======== LISTED RECORDS

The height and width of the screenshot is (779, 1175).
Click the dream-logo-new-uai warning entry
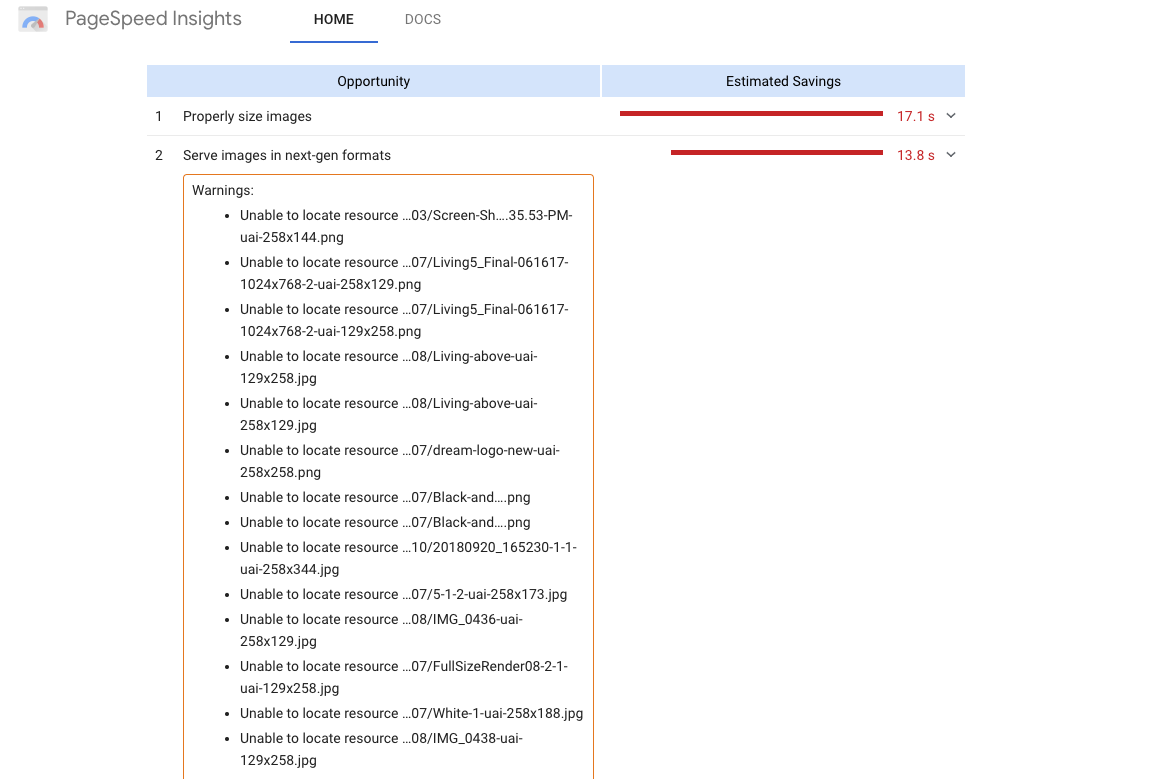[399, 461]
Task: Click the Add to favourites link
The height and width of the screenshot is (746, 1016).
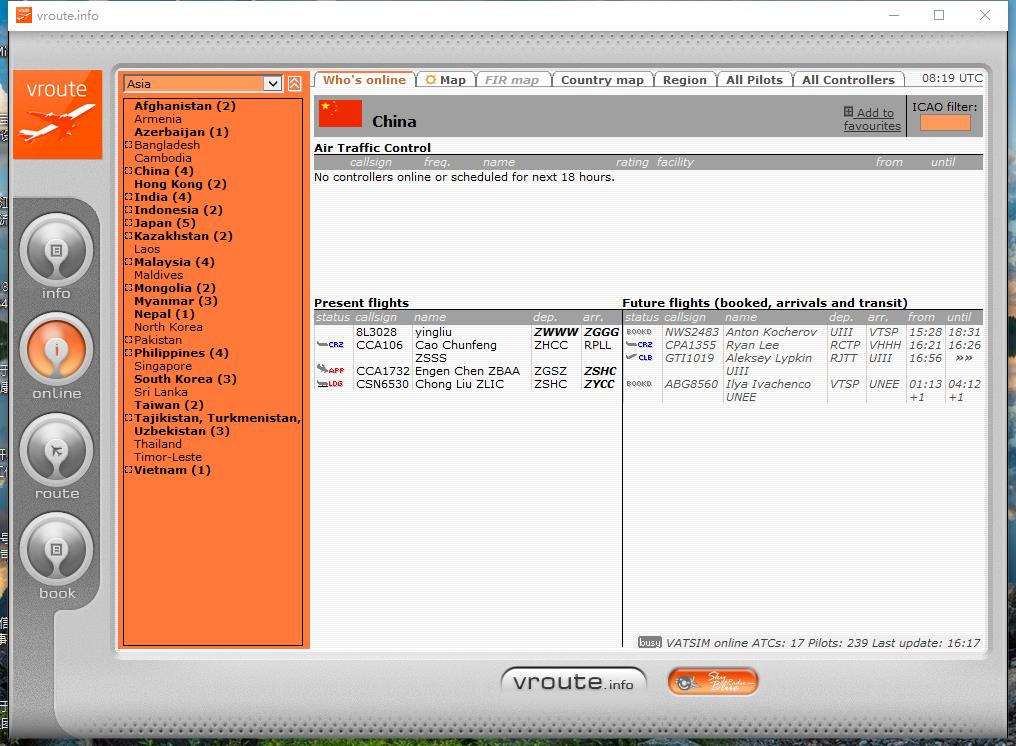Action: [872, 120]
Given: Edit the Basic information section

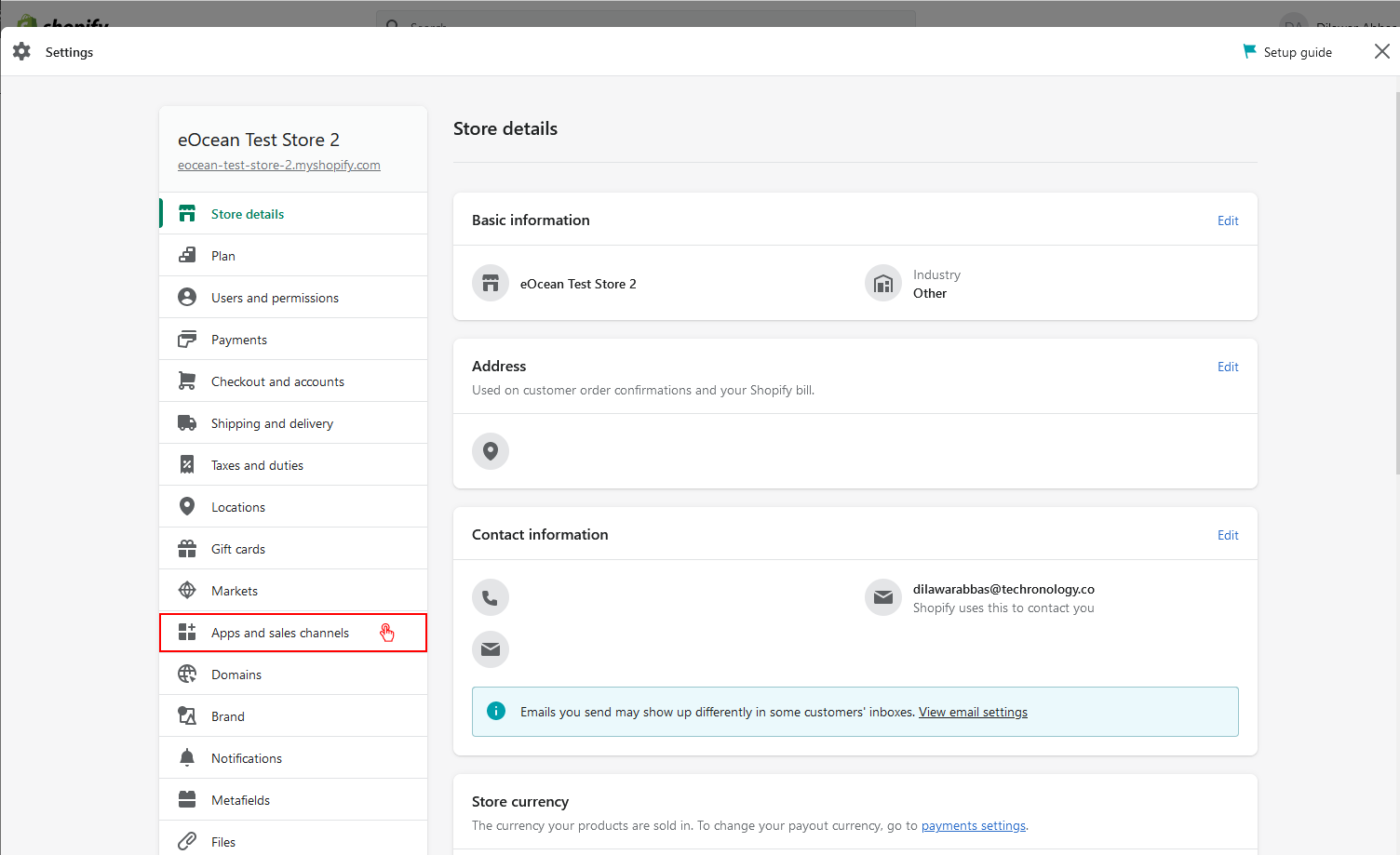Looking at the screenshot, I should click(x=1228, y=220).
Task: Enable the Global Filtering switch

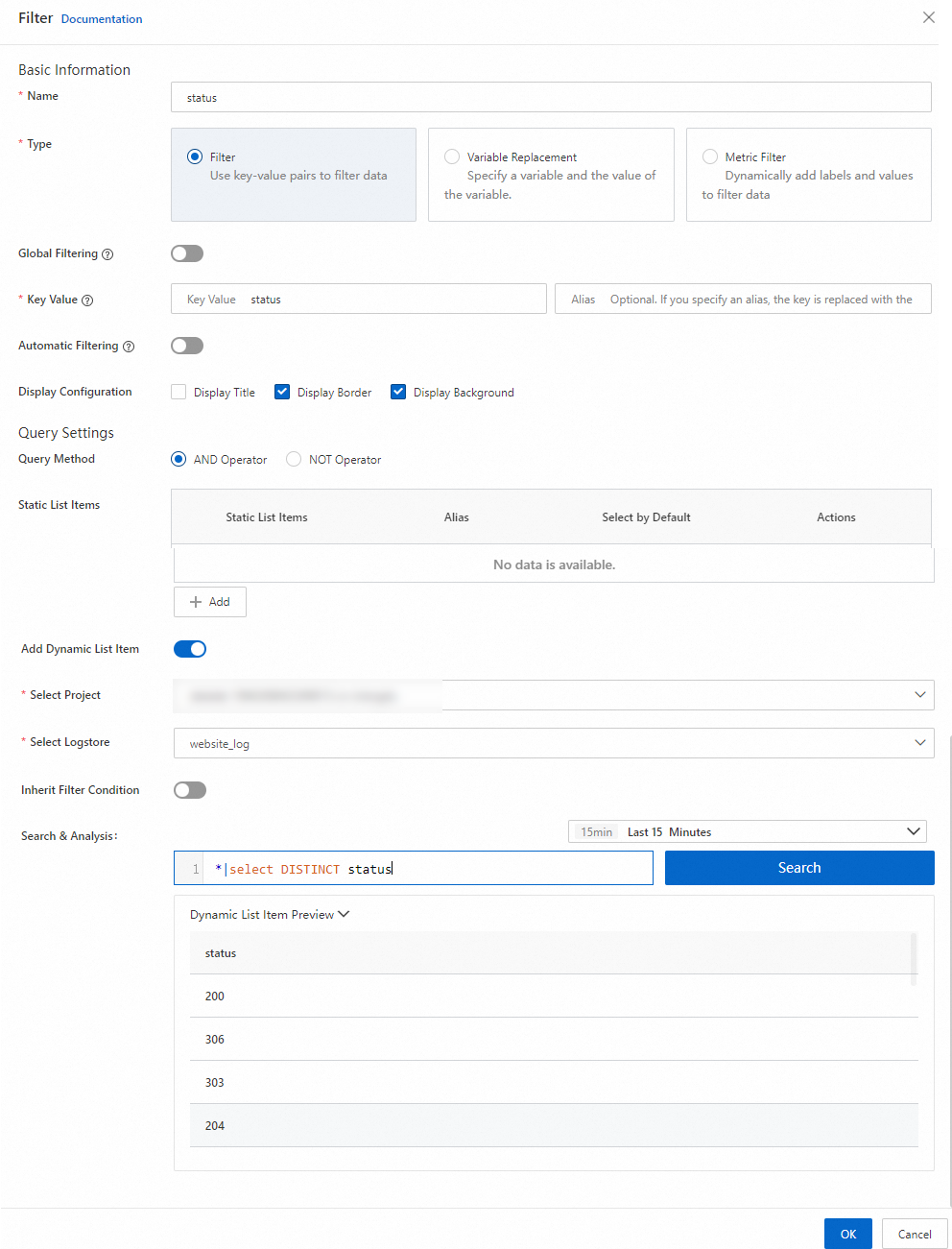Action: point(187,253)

================

WORK TO BE COMPLETED.
Would you mind returning each entry above word for word, skipping the images?

RESULT BELOW.
The height and width of the screenshot is (779, 1175).
Click the dream-logo-new-uai warning entry
[399, 461]
Task: Click the Add to favourites link
The height and width of the screenshot is (746, 1016).
Action: [872, 120]
Given: Edit the Basic information section

Looking at the screenshot, I should click(x=1228, y=220).
Task: Enable the Global Filtering switch

Action: point(187,253)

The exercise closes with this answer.